▶ _Excerpted text_

· · · ·

It appears that the Donohue enthusiasm is embarrassing to the f-ball program. GDF has some cleaning up to do. Pitt and Cuse obviously have great b-ball traditions that will give a shot in the arm to the ACC and be great for BC b-ball. The excitement could carry over to f-ball.

Mr. Tambourine MAn said...

I think the comparison to Spaz has made everyone a little overly optimistic on Donahue. I love his attitude, I love his style of play, but we have no idea whether he can recruit or coach with his own targeted players. We beat a Division II team by 4 points.

I'll add the following. Read through that Donahue piece, and notice some of his negative comments regarding his players, for example, the implication that last years team would not commit to defense (thus, our poor defense did not have anything to do with his coaching). If Spaz made a similar comment he'd be killed. I don't say this to bash Donahue, but he clearly realizes the importance of media relations, something that Spaz doesn't seem to get. A little openness and warmth can buy you some breathing room, Spaz on the other hand seems to have somehow kept the Globe and Herald on board, but did little to endear himself to the regular fan. That may have working in a pre-internet time, but its not enough now and I think it will cost him his job.

Walter said...

I agree Rob. Steve Donahue has done nothing wrong - but that doesn't mean he's a golden coach or anything yet.

People are overlooking the fact that the same qualities which made Spaz endearing in his first successful season are now being used against him. The results on the field or the court are always more important than the coach's style, and pretty much the results validate whatever contradicting styles there may be.

This should be a telling season for Donahue; I have confidence in him and think we'll be okay.

However, I also never thought we could possibly be 2-7 in fb this year.

Big Jack Krack said...

BC Basketball will be exciting, etc. - but this shapes up to be a very tough year. Get ready. It may be tough for 2-4 years at least.

EL MIZ said...

walter, what qualities made spaz "endearing" in his first season?

CALVIN LAI said...

I agree with the comments that perhaps we're getting too psyched about hoops before we even see any results. But with the current state of the football program, you still have to appreciate Donahue attributes like passion, competitiveness, work ethic, and vision. Sounds like they went through a lot of NCAA ordeals to get Heckmann. I think that kind of determination says a lot.

Even though we played a Div II school in exhibition, I liked seeing Clifford's scoring ability, the fact that Heckmann got to the line going 8-10, and Cahill in the box score! Didn't realize he's back! Solid contributor and hopefully a solid leader for our young squad.

Walter said...

He was endearing in that stoic, sort of cold but cool kind of way. Tough. Frank. (no pun intended?)

· · · ·

▶ _Data provided_
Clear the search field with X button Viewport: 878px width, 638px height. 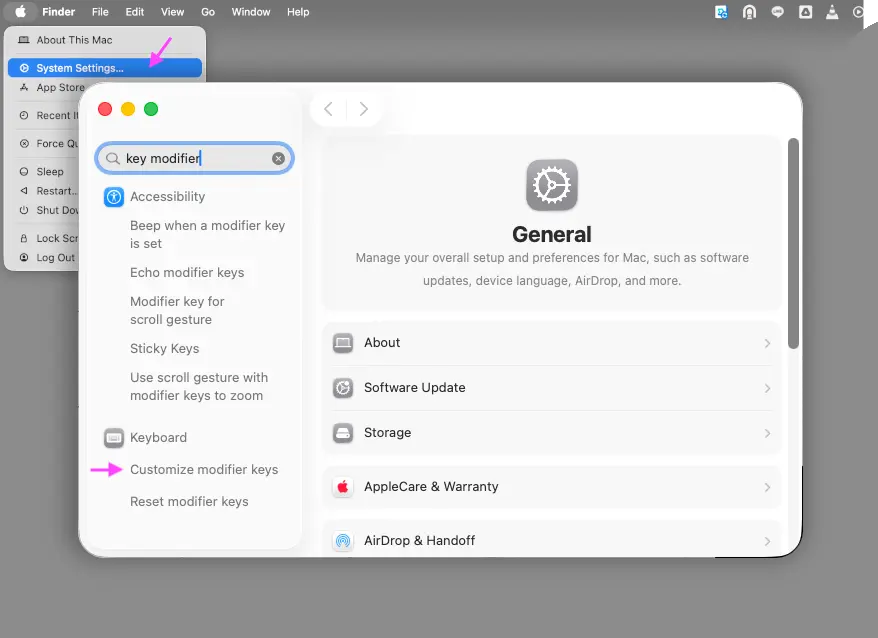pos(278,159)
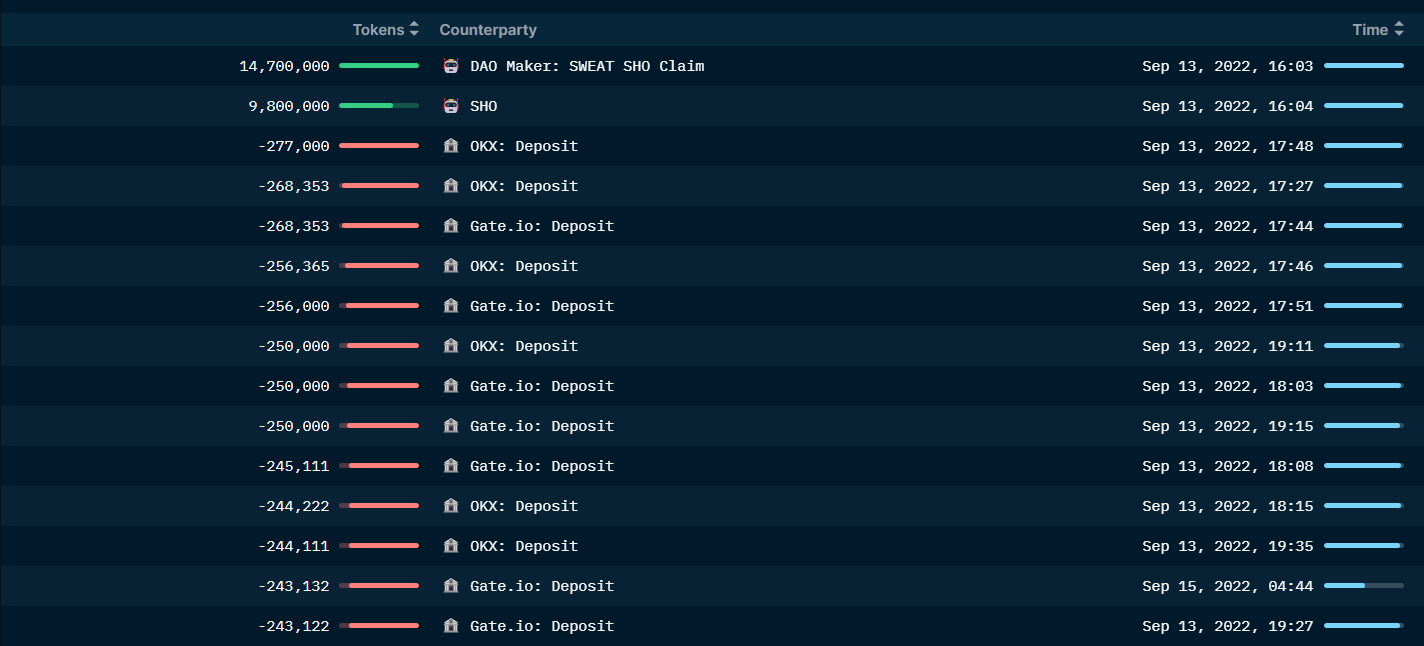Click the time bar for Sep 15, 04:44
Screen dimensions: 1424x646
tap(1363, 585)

· · · ·

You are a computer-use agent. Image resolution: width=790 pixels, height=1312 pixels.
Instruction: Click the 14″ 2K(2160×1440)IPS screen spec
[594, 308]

· · · ·

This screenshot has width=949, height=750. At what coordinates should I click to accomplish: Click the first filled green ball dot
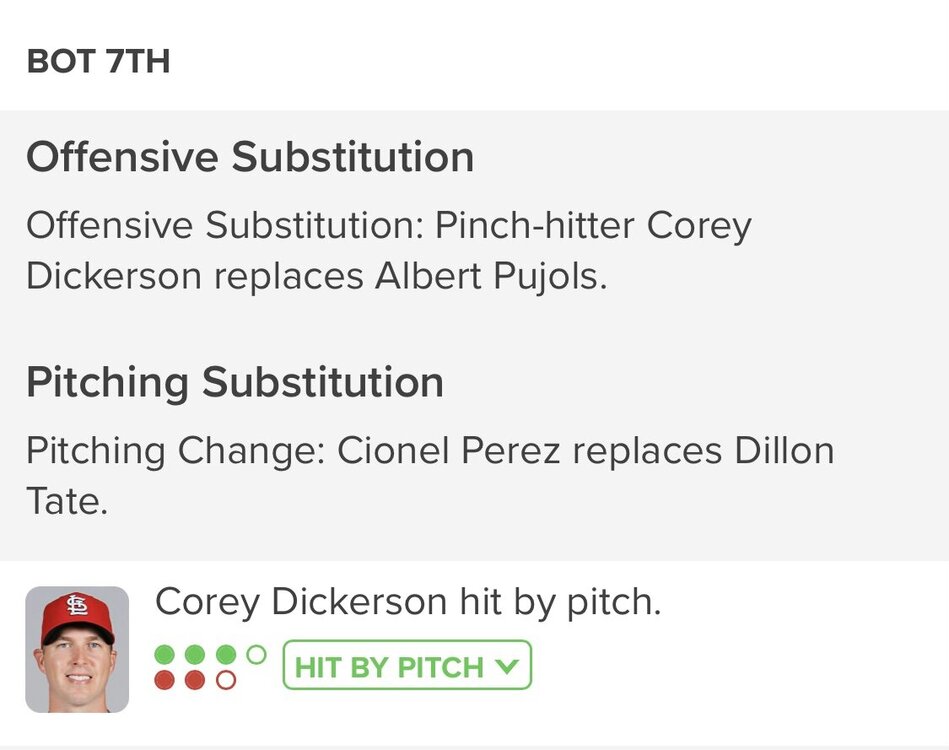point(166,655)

· · · ·

▶ _Exercise brief_
Answer from the comment thread on BC basketball and football:
(a) By how many points did the team beat the Division II opponent?
(b) What record in football did Walter never think was possible this year?
(c) How did Heckmann do at the line in the exhibition?

▶ _Result of the exercise_
(a) 4 points.
(b) 2-7.
(c) He went 8-10.